(About this exercise) Find how many lines in the entries below carry the word "pencil" and answer with only that figure.

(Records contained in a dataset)
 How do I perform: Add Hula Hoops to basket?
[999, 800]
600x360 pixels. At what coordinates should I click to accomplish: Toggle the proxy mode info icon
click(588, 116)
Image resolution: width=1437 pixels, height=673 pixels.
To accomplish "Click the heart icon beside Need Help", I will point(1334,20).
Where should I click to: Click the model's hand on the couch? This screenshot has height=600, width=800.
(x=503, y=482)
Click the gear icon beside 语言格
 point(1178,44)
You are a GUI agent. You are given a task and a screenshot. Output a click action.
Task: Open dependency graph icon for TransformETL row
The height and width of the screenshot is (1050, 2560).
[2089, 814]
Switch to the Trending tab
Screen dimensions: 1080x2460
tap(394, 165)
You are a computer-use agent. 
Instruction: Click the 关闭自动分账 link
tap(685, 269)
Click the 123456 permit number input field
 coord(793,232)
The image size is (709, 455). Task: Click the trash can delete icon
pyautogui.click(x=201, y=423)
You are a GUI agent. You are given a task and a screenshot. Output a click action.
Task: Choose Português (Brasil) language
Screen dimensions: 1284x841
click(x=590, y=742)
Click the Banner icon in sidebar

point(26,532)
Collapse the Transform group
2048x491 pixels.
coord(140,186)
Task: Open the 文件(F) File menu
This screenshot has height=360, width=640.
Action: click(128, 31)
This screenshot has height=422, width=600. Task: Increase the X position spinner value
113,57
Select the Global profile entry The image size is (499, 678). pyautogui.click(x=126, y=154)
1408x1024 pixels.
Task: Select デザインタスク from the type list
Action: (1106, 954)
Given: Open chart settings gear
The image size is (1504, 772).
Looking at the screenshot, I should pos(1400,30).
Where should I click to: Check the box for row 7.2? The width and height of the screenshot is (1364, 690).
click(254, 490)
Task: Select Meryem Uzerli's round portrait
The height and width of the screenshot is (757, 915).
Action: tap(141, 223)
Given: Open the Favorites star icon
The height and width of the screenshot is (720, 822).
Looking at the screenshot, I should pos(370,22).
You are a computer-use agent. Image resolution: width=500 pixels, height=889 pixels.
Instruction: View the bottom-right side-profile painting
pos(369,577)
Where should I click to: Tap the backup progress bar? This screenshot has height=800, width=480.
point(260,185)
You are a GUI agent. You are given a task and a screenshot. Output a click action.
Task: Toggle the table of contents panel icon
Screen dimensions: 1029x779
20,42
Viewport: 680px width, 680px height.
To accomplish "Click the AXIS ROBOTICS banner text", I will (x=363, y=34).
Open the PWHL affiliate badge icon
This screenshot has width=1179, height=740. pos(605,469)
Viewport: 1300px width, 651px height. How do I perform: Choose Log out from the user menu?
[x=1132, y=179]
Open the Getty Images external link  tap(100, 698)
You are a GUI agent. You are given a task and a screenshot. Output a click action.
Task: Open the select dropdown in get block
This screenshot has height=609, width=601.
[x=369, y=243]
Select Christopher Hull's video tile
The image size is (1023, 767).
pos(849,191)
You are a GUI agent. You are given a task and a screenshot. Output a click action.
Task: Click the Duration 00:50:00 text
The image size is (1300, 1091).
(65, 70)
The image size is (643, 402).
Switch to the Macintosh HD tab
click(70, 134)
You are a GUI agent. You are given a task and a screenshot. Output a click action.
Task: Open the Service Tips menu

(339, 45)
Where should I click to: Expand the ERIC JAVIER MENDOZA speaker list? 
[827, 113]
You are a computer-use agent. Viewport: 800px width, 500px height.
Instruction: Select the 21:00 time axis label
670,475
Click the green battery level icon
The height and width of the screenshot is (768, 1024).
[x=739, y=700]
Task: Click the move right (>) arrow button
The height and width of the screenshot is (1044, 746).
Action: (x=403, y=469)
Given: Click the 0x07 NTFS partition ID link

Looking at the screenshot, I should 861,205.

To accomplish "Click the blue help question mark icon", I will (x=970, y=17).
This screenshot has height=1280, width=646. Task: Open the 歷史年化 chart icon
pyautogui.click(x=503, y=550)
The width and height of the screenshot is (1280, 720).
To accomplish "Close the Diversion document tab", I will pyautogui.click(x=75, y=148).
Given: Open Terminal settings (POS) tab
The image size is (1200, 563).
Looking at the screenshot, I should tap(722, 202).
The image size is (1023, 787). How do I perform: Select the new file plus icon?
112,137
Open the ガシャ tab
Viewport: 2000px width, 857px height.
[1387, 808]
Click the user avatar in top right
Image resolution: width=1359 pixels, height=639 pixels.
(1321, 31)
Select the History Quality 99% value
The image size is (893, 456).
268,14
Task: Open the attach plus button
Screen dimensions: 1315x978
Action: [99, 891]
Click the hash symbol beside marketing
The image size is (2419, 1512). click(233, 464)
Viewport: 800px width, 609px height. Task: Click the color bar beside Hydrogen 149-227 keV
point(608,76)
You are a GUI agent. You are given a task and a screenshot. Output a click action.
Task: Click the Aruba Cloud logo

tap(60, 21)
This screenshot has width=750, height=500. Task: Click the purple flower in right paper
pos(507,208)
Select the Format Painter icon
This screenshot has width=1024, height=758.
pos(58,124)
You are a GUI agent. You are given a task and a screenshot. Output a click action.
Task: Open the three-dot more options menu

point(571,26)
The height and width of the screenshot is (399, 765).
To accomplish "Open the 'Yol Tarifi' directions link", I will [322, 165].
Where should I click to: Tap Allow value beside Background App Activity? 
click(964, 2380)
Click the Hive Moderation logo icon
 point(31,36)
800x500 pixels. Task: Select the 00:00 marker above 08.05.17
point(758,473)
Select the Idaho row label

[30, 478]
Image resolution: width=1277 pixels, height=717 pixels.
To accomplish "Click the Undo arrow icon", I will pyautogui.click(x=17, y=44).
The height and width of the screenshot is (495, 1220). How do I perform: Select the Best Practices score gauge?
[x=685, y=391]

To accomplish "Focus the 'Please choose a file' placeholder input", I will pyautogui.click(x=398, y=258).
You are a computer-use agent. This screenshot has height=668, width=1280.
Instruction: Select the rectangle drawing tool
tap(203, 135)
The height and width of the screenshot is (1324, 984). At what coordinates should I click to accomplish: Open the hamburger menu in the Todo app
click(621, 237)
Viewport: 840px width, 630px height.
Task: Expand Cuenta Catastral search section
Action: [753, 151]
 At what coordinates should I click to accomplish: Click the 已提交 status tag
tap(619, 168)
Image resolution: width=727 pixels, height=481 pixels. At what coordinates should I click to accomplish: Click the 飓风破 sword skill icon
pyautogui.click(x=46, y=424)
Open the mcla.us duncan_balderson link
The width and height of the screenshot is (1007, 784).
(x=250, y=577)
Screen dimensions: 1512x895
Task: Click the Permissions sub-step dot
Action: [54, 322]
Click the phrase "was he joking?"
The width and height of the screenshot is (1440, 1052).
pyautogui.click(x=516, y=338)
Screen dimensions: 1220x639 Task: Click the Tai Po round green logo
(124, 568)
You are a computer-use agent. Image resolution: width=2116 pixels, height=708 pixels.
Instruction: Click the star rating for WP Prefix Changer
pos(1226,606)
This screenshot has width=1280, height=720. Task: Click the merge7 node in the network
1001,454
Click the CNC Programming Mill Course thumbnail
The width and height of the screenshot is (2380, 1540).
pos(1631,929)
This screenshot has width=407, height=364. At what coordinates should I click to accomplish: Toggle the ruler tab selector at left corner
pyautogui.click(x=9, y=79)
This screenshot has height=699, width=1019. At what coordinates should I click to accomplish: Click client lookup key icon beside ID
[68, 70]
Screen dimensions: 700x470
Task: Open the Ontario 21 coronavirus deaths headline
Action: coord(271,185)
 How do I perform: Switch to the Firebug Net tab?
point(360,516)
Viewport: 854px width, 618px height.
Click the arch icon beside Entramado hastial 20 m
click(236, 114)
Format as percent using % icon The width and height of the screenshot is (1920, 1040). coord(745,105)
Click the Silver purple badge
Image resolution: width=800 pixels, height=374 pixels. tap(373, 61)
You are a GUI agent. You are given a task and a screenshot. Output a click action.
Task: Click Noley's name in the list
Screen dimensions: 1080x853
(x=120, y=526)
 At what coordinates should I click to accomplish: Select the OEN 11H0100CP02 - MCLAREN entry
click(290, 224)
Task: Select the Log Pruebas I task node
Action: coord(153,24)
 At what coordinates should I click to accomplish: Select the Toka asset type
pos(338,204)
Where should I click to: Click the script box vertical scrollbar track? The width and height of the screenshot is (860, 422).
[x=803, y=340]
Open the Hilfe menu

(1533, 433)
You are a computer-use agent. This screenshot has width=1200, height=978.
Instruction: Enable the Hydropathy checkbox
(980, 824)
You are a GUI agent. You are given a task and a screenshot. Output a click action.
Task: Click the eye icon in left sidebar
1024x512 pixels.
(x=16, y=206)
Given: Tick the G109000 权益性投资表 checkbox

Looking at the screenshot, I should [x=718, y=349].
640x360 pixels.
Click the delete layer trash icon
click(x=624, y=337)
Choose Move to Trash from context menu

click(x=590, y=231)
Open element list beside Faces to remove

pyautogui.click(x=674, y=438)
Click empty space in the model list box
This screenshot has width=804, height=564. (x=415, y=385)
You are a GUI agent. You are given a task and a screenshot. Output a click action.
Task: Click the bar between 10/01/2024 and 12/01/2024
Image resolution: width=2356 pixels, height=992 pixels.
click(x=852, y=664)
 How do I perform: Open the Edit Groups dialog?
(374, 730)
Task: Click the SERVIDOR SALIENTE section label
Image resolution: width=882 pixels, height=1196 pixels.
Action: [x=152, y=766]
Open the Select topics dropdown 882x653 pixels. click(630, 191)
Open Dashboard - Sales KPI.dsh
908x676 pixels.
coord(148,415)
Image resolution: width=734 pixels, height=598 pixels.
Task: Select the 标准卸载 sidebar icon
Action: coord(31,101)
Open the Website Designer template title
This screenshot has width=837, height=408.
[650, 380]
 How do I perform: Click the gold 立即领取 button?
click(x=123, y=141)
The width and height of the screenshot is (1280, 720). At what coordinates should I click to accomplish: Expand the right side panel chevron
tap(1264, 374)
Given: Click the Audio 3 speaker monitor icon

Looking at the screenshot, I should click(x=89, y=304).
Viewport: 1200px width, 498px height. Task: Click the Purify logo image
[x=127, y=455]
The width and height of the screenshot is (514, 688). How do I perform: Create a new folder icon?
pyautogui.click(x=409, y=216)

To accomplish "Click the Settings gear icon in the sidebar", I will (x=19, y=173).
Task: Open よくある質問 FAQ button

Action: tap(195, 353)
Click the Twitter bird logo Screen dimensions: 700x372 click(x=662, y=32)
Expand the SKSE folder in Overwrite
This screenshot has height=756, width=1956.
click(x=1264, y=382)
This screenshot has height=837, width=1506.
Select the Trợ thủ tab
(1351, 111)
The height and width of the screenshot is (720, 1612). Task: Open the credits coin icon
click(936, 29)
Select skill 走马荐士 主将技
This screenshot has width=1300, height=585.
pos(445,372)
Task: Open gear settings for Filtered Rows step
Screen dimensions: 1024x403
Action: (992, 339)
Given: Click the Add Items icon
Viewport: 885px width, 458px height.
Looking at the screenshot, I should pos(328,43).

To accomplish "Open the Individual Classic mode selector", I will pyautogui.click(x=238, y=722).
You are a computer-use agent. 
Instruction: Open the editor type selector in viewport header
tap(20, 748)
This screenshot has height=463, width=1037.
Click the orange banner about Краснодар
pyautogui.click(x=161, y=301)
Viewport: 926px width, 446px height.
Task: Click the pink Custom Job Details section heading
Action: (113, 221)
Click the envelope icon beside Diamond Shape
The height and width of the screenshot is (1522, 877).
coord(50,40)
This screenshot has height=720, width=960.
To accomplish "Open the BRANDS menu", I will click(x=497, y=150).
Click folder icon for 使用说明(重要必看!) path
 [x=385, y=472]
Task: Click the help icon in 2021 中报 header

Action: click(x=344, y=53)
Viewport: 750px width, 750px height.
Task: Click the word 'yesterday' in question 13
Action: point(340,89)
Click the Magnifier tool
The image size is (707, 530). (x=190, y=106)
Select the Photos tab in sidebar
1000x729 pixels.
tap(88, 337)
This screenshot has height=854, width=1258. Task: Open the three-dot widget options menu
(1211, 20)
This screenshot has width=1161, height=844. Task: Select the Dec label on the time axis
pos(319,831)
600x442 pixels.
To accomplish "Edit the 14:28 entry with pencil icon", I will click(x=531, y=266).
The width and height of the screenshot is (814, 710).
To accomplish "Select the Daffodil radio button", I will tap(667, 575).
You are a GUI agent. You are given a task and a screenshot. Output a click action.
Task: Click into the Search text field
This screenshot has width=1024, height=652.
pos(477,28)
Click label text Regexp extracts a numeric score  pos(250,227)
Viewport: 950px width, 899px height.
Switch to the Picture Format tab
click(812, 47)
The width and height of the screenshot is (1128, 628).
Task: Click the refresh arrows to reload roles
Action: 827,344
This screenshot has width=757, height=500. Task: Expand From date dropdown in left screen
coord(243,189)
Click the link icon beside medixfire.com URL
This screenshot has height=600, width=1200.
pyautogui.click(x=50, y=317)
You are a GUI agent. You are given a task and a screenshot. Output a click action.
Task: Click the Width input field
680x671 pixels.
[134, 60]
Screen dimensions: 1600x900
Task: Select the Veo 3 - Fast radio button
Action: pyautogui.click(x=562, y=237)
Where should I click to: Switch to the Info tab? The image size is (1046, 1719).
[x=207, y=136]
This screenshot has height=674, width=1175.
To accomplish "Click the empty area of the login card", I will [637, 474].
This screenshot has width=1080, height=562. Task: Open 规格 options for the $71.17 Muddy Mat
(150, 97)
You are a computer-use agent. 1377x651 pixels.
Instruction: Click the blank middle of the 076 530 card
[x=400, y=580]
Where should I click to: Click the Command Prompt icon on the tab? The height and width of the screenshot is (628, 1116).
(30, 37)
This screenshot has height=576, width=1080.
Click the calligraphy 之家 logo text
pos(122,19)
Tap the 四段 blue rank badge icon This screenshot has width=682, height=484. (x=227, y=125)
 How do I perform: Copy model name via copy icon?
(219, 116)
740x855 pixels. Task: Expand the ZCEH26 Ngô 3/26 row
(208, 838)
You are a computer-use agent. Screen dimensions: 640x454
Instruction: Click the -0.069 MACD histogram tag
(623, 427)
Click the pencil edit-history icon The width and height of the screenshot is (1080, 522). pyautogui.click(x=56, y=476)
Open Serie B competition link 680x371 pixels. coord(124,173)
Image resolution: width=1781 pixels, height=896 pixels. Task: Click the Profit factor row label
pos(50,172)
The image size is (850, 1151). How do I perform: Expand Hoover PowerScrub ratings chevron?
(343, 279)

(Written answer) 2